Write out, please, each line from the one containing "This screenshot has width=800, height=599." to the final line of the data, both included, exactly and without pictures.

--- Input data ---

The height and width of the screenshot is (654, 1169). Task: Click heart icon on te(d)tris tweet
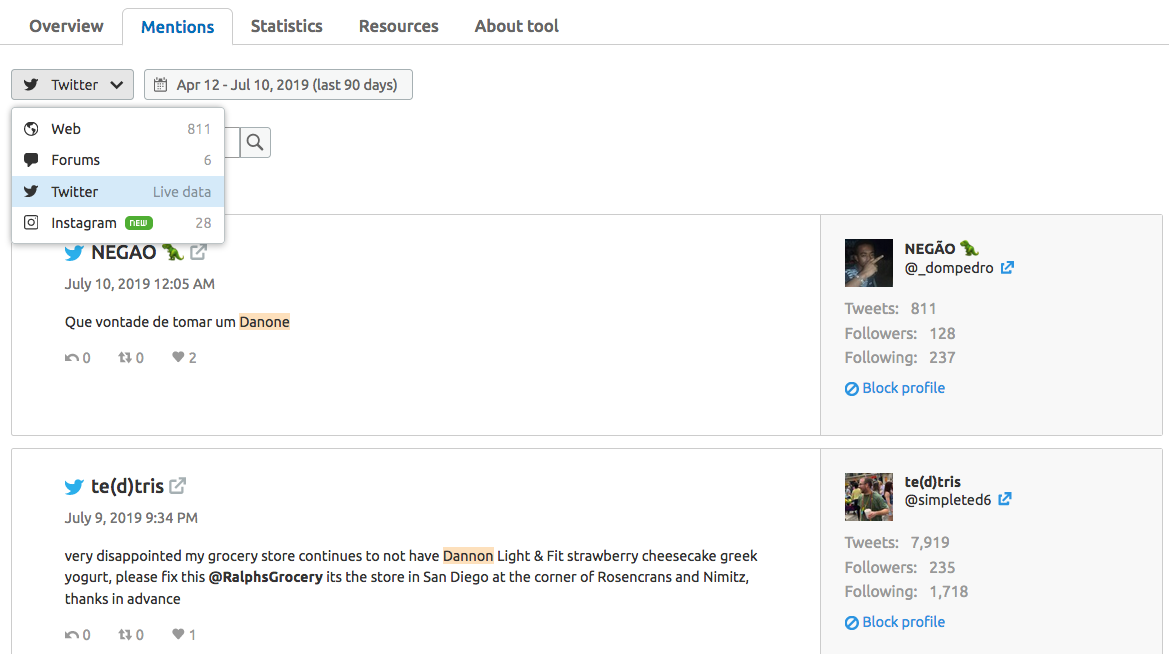pos(178,634)
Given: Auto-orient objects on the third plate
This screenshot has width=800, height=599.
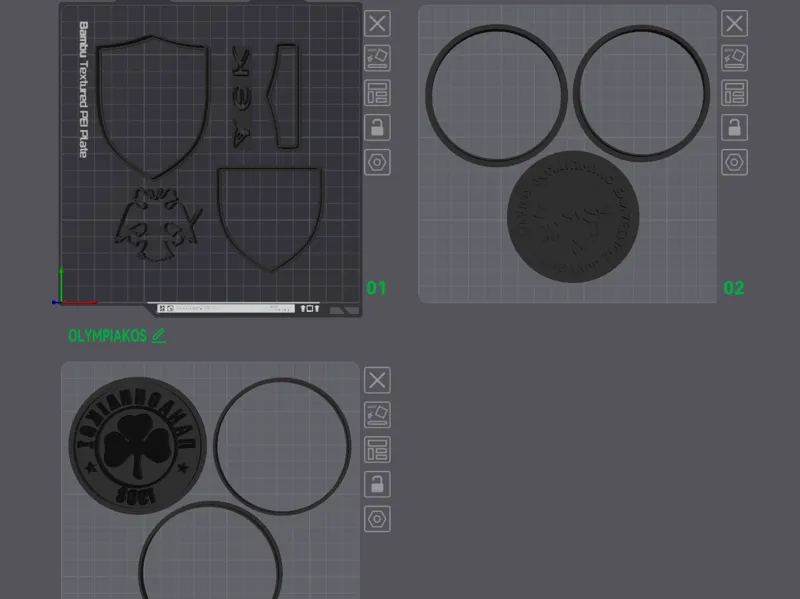Looking at the screenshot, I should [377, 415].
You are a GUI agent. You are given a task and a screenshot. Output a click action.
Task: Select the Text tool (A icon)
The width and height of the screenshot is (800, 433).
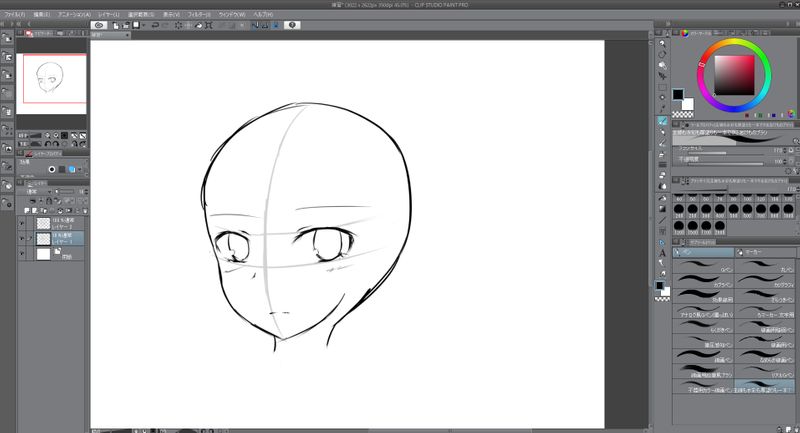[x=662, y=254]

---

**Result of this task**:
This screenshot has width=800, height=599.
Looking at the screenshot, I should [377, 415].
You are a GUI agent. You are given a task and a screenshot. Output a click action.
Task: Select the Text tool (A icon)
The width and height of the screenshot is (800, 433).
[x=662, y=254]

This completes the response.